I define 2 classes
class BaseA {
public:
virtual void methodA() = 0;
};
class BaseB {
public:
virtual void methodB(int val) = 0;
};
Child inherits 2 Base Class
class Child : public BaseA, public BaseB {
public:
void methodA() override {
printf("Child A\n");
}
void methodB(int val) override {
printf("Child B %d\n", val);
}
};
Then I write following code.
void callBaseB(void *p) {
BaseB *b = (BaseB *) p;
b->methodB(0);
}
int main() {
auto child = new Child;
callBaseB(child);
return 0;
}
console print
Child A
Why this happened? Why not call method B?
(This is what happend when a Java engineer try to write C++ code)
>Solution :
You should just do this: void callBaseB(BaseB *p) {p->methodB(0);}.
If you want to keep void *p as a parameter, you need to cast it to exactly Child * first. Either:
BaseB *b = (Child *)p;
b->methodB(0);
Or:
Child *b = (Child *)p;
b->methodB(0);
Alternatively, cast to BaseB * before converting to void *. Then casting from void * back to Base * will work.
What happens here is that the BaseB subobject is at non-zero offset inside of Child.
When you convert Child * to BaseB * (either explicitly with a cast, or implicitly, either by assigning pointers or by calling a method of BaseB on the pointer), the compiler automatically offsets the pointer by the required amount, to point to the BaseB subobject.

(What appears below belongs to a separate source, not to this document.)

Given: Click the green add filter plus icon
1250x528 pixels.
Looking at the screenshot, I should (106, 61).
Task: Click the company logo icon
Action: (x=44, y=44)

The offset is determined entirely at compile-time (unless virtual inheritance is involved), based on the two types.
When you obscure the source type using void *, the compiler has no way to determine the correct offset, and doesn’t even try to apply any offset, so you get weird behavior, because the resulting BaseB * doesn’t point to a BaseB instance, but rather to some junk inside of Child.
Even with virtual inheritance, despite the offset being determined at runtime, the calculation depends on the source pointer type being known.